From Space.com:
Mercury's Comet-Like Tail Spotted by Amateur Astronomer
By SPACE.com Staff
posted: 22 September 2010
04:08 pm ET
Two satellites peering at the sun have snapped photos of Mercury's long, comet-like tail, but it took an amateur astronomer to bring the pictures to light.
The twin satellites are part of NASA's Stereo (Solar Terrestrial Relations Observatory) mission. They zip around the sun in Earth's orbit, one behind our planet and one ahead of it. Their main job is to monitor the sun and its atmosphere.
Since Mercury is so close to the sun, the planet occasionally wanders into the satellites' photos. Some of these images show a long, comet-like tail streaming off the planet, away from the sun. [New photo of Mercury tail.]
Astronomers didn't notice the tail in the photos right away. But it didn't escape the eyes of Australian medical researcher Ian Musgrave.
Musgrave was poring over an Internet database of images when he discovered Mercury's wispy tail. He then asked scientists at Boston University to take a look, university researchers said.
The scientists presented their findings at the European Planetary Science Congress meeting in Rome today (Sept. 22).
Mercury's tail
Scientists have known for years that Mercury has a long tail. From Earth it can be seen by analyzing light from sodium gas sputtered off Mercury's surface. The sun's intense radiation pressure pushes many sodium atoms off into space, creating a tail that extends far beyond the planet.
Mercury also has several smaller tails made of other gases. NASA's Messenger satellite recently detected these as it flew by Mercury in preparation to orbit the planet, researchers said.
But there are many details still to be worked out about these mysterious tails, and the new solar-satellite data should shed some light, researchers said.
"What makes the Stereo detections so interesting is that the brightness levels seem to be too strong to be from sodium," said study researcher Carl Schmidt of Boston University.
What's it made of?
The current focus of the team is to sort out what the gases in the tail might be.

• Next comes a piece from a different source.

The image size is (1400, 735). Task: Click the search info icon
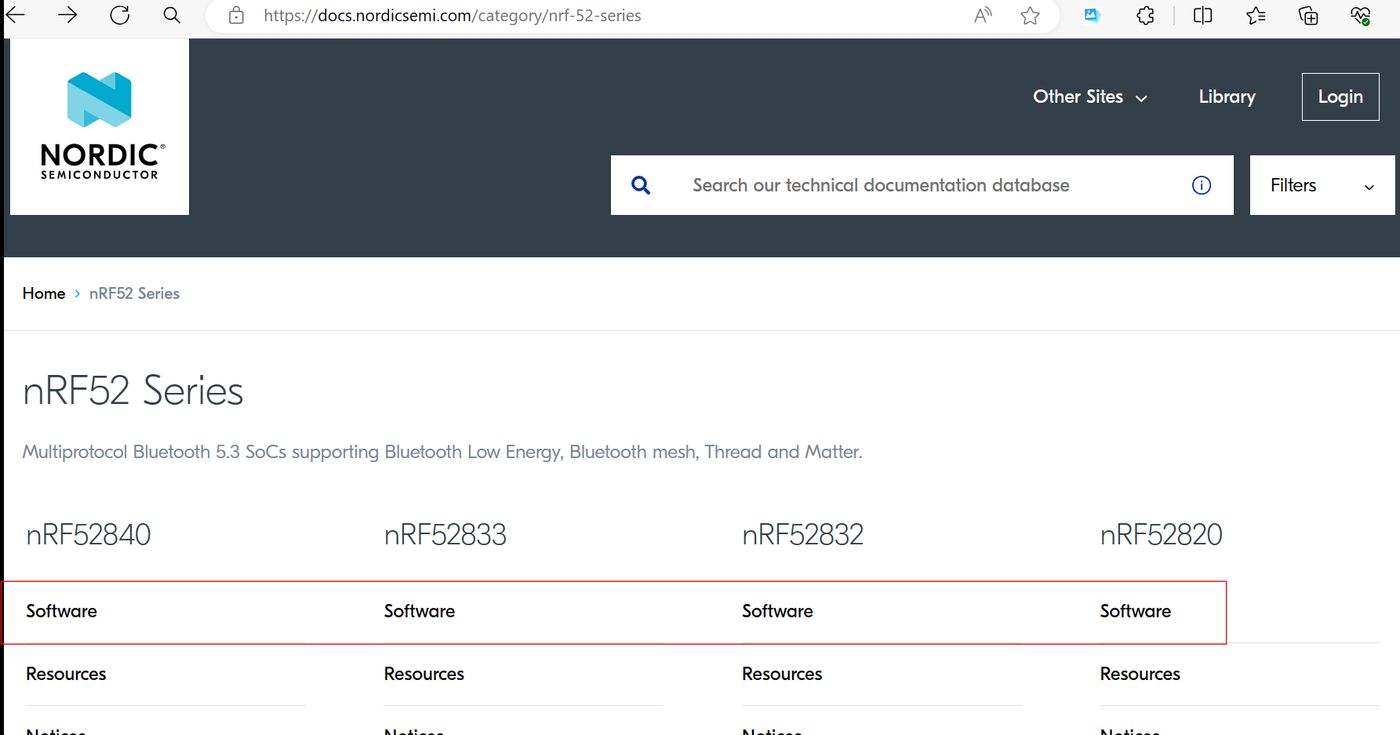pyautogui.click(x=1202, y=185)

The researchers are working to refine their brightness-calibration methods, and they're trying to determine the precise wavelengths of light that would get through the Stereo cameras' filters.
"The combination of our ground-based data with the new Stereo data is an exciting way to learn as much as possible about the sources and fates of gases escaping from Mercury," said researcher Michael Mendillo, also of Boston University.